THE PROBLEM: Exact copy, no pictures: return only the lines below from the line with "The height and width of the screenshot is (655, 817)." up to and including the line with "Screen dimensions: 1830x857".

Records excerpted from a collection:

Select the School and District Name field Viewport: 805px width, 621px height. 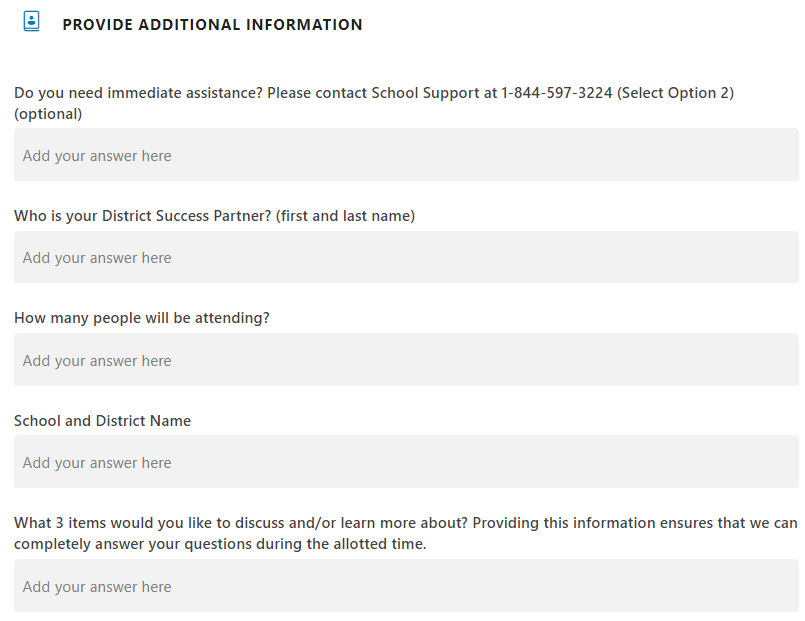406,462
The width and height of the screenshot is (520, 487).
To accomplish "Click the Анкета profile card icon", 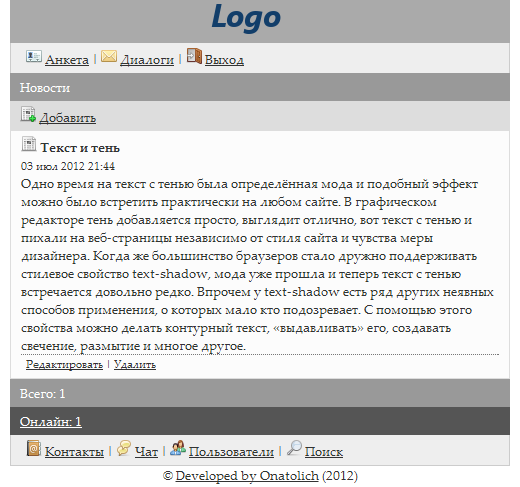I will (x=34, y=57).
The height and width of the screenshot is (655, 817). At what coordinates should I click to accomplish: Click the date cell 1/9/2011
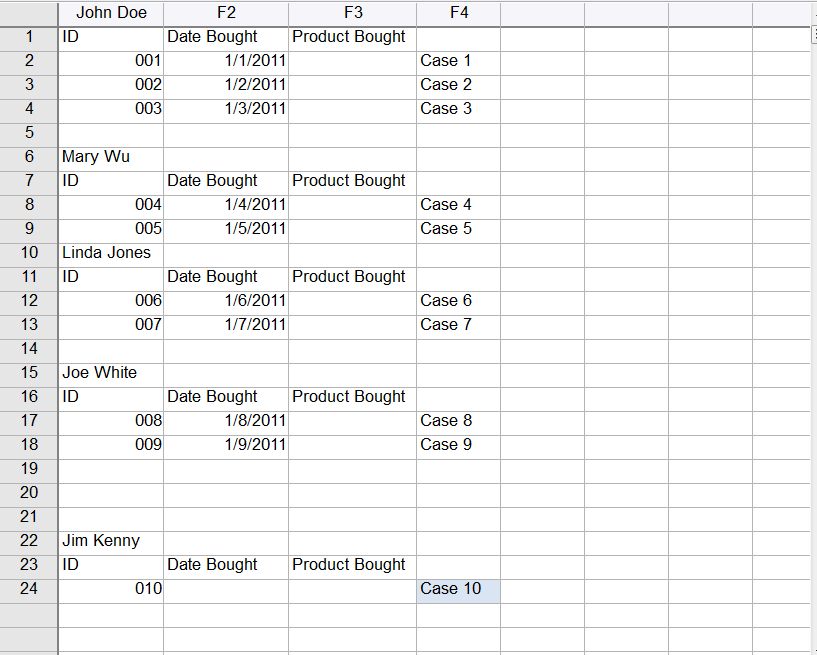(226, 445)
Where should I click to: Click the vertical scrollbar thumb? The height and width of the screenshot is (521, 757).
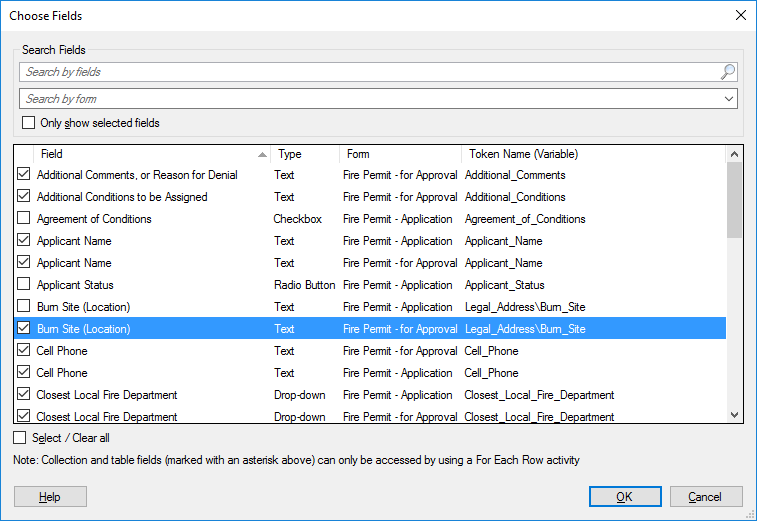point(734,200)
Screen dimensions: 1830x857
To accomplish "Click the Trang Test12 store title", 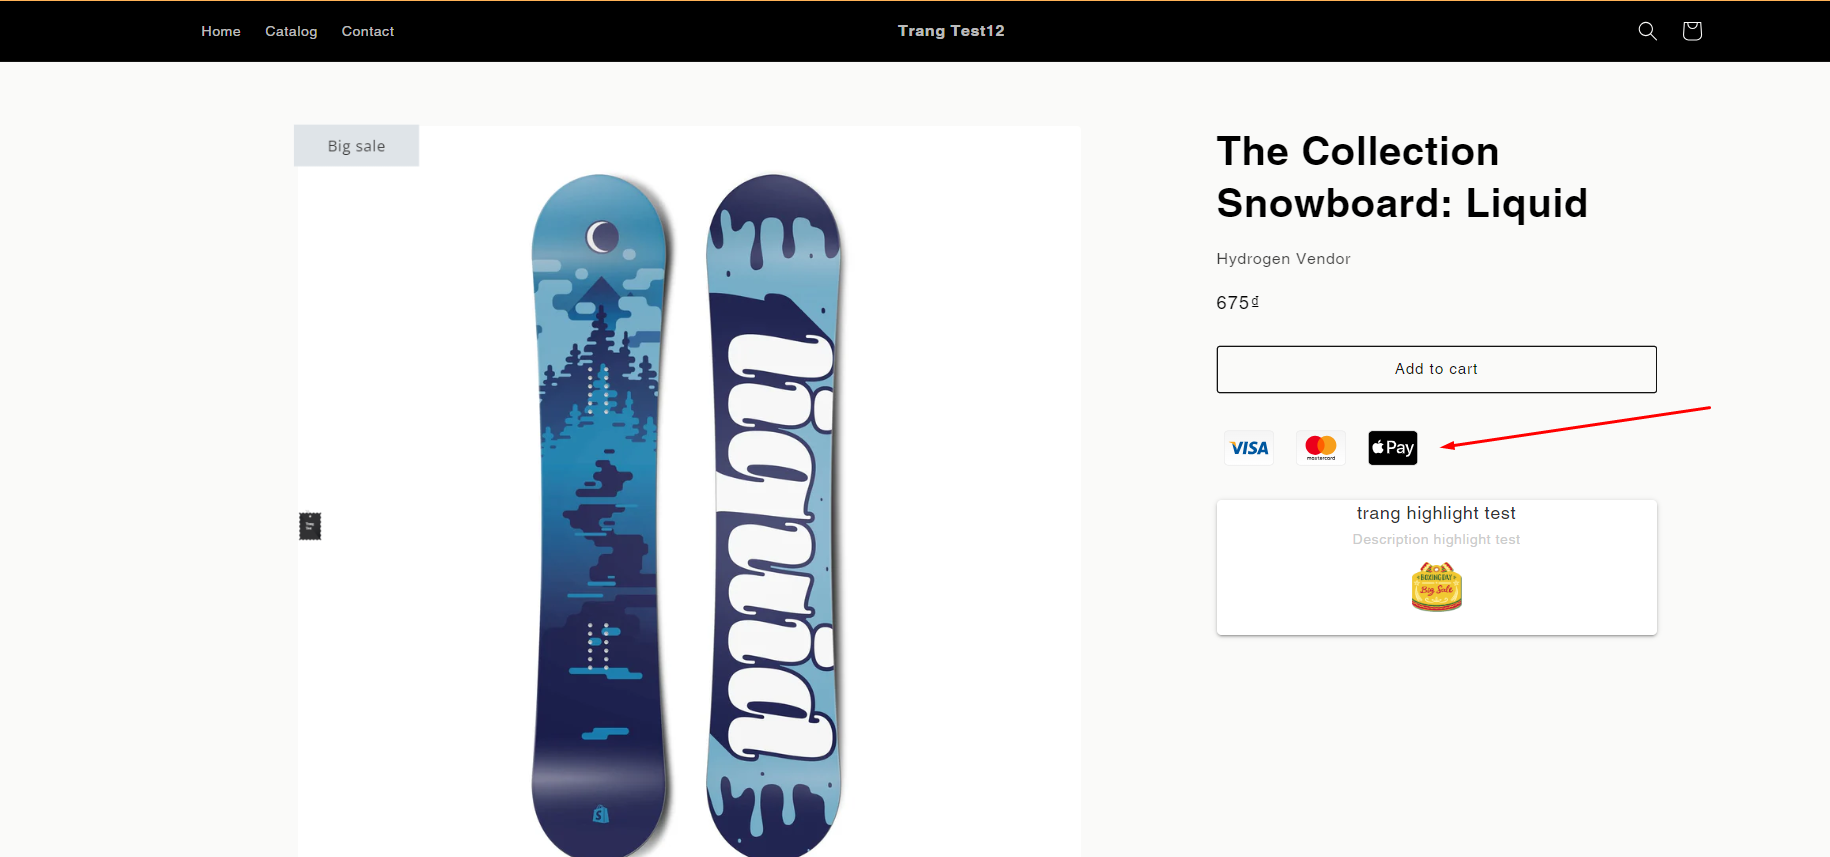I will (x=951, y=31).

SOLUTION TO THE PROBLEM:
The height and width of the screenshot is (655, 817). At what coordinates should I click to accomplish: Click the date cell 1/9/2011
(226, 445)
Where should I click to: Click the vertical scrollbar thumb? The height and width of the screenshot is (521, 757).
point(734,200)
Screen dimensions: 1830x857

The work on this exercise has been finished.